A própria produção de cacau no Príncipe teria começado mais tarde, mas não se sabe quando exactamente. De 1859 a 1861 o Príncipe produzia uma média de 163 t de cacau, enquanto São Tomé produzia ainda exclusivamente café. No ano económico de 1877/1878 a exportação de cacau de São Tomé (242 t) já ultrapassou a do Príncipe (211 t).[xiv] O verdadeiro pioneiro da produção do cacau em São Tomé foi o afilhado de Gomes, o ex-militar e antigo traficante de escravos João Maria de Sousa e Almeida (1816-1869)[xv], nascido no Príncipe como descendente de uma família mulata rica, da Baía, que tinha vindo para o Príncipe no fim do século XVIII. Por volta de 1855 ele começou a cultura do cacau na ilha de São Tomé. Em 1868, o rei galardoou o bem sucedido plantador com o título de 1º Barão de Água-Izé, o nome da sua maior roça na Praia Rei em São Tomé.[xvi]

 

  João Maria de Sousa e Almeida, 1º Barão de Água-Izé (1816-1869) in  Amândio César (1968) Presença do arquipélago de S.Tomé e Príncipe na Moderna Cultura Portuguesa. S. Tomé, Câmara Municipal.

 

Contudo, existe um documento no Arquivo Histórico Ultramarino (AHU) em Lisboa que põe em causa a data de 1822.[xvii] Trata-se de uma carta de João Baptista da Silva Lagos, datada de 30 de Novembro de 1821 ao rei D. João VI, em que relata que, em cumprimento ao aviso do monarca de 30 de Outubro de 1819, “ultimamente levei da Baía caixotes de pequenos árvores de cacau para estas ilhas, que fiz plantar, para distribuir pelos lavradores. Passei pessoalmente a reconhecer o terreno, e assinalando o para a plantação das árvores do cacau…A recente plantação destas árvores, que tenho executado nestas ilhas, redunda em proveito dos Reais Direitos e os seus habitantes tiram grandes lucros, por serem géneros, que convidam o negócio mercantil, e ser a agricultura a coisa que importa mais ao Estado por ser profissão necessária”. Silva Lagos, que fora capitão-mor (1788-1799) e governador (1799-1802) do arquipélago, prossegue: “Levei em minha companhia José Manuel Ferreira, sargento-mor da praça da ilha de S.Thomé, por ter conhecimento da agricultura, e terreno... determinando-lhe ir uma, ou duas vezes em cada mês passar revista a plantação, animando a agricultura e a indústria; por que estes povos gostam de recolher logo o fruto, e lhe custa esperar alguns anos na espera do fruto”.

# # # #

* O QUE SE PEDE:
Responda a estas perguntas sobre o texto acerca do cacau em São Tomé e Príncipe:
1. Em que ano económico a exportação de cacau de São Tomé ultrapassou a do Príncipe?
2. Que título o rei concedeu em 1868 a João Maria de Sousa e Almeida?
3. Quem escreveu a carta datada de 30 de Novembro de 1821 e a quem foi dirigida?

* LINHAS DE DADOS:

# # # #

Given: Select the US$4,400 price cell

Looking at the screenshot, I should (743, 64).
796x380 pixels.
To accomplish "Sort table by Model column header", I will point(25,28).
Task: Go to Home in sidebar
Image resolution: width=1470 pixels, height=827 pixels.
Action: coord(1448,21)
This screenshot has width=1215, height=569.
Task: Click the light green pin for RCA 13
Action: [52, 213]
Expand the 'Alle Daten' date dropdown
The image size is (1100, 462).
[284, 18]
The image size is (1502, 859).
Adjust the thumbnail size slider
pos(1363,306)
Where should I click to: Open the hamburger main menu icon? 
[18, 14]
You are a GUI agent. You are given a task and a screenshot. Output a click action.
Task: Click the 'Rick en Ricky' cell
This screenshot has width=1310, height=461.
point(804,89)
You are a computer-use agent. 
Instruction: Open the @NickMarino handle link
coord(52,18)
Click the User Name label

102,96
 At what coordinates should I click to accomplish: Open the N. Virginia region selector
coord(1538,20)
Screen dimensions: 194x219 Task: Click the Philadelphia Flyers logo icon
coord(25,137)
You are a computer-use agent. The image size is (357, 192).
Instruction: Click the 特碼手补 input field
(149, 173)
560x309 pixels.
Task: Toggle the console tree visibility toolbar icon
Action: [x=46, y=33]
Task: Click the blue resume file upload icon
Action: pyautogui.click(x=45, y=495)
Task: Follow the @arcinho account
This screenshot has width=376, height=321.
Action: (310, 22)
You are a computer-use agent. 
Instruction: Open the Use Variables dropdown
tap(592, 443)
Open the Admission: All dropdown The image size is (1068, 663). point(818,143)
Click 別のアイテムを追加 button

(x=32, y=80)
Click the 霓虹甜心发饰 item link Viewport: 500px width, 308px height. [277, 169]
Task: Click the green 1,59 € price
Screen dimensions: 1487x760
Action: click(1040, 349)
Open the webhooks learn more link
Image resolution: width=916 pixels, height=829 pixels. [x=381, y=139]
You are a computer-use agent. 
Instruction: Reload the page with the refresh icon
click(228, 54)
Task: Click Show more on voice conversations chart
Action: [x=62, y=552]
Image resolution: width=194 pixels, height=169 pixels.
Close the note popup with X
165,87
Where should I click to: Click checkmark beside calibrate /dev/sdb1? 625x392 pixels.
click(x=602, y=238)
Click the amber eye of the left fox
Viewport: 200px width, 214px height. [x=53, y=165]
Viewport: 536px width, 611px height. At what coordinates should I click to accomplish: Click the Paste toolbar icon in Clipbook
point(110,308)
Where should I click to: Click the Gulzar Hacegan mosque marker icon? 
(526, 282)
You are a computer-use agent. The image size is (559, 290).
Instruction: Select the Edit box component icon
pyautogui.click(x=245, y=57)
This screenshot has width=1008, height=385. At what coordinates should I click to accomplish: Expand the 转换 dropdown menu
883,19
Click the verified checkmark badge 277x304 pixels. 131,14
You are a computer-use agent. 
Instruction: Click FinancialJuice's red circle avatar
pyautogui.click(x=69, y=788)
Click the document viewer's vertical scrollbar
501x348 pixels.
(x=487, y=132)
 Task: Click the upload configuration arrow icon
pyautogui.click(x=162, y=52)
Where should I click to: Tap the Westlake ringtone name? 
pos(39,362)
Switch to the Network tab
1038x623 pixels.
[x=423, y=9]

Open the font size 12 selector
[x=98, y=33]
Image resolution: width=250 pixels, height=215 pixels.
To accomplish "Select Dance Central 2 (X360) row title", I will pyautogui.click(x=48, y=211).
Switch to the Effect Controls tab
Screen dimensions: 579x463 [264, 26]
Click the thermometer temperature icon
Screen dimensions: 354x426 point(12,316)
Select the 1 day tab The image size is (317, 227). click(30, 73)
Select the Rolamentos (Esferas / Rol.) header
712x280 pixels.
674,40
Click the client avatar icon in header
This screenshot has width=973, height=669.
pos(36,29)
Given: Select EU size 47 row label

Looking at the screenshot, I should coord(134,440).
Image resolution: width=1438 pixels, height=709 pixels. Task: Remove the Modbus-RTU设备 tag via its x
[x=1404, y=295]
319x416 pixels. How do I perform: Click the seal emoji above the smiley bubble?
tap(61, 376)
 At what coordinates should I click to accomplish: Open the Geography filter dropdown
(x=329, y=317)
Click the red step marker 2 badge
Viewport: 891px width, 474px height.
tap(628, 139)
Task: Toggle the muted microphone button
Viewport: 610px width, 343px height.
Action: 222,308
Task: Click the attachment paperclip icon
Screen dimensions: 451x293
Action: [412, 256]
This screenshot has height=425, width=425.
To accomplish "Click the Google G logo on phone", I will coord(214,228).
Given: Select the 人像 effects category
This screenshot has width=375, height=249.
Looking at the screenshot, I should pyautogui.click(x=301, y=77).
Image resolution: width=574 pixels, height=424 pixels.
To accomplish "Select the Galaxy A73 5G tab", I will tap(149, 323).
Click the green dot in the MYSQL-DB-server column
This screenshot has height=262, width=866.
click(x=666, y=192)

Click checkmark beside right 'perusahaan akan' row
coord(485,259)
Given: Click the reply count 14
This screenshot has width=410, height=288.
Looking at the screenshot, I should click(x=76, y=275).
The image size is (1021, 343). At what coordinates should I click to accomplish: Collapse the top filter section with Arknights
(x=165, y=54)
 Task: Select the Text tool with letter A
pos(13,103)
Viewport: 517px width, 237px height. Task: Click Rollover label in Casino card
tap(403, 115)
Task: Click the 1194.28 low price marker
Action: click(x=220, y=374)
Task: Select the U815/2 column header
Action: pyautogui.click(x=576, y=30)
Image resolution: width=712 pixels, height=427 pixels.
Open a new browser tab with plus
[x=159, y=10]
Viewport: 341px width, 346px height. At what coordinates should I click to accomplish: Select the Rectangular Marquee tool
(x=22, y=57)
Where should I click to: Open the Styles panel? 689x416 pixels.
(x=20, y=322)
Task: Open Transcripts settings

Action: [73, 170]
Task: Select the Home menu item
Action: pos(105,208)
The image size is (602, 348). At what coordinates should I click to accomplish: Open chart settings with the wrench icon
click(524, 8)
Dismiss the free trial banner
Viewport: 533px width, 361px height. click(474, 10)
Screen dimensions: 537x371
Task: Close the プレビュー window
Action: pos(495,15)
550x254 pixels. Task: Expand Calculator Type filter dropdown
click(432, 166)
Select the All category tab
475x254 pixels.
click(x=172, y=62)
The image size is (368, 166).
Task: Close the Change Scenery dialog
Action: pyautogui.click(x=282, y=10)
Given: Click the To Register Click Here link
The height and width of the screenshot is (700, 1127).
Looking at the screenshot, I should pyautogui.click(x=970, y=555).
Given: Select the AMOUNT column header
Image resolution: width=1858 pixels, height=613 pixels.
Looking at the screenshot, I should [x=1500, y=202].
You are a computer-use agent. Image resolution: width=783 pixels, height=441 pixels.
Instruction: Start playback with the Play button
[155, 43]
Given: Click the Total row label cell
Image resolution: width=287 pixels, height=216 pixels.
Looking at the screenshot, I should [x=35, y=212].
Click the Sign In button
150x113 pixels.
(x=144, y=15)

# # # #

* RESPOSTA ABAIXO:
1. No ano económico de 1877/1878, com 242 t de São Tomé contra 211 t do Príncipe.
2. O título de 1º Barão de Água-Izé.
3. Foi escrita por João Baptista da Silva Lagos e dirigida ao rei D. João VI.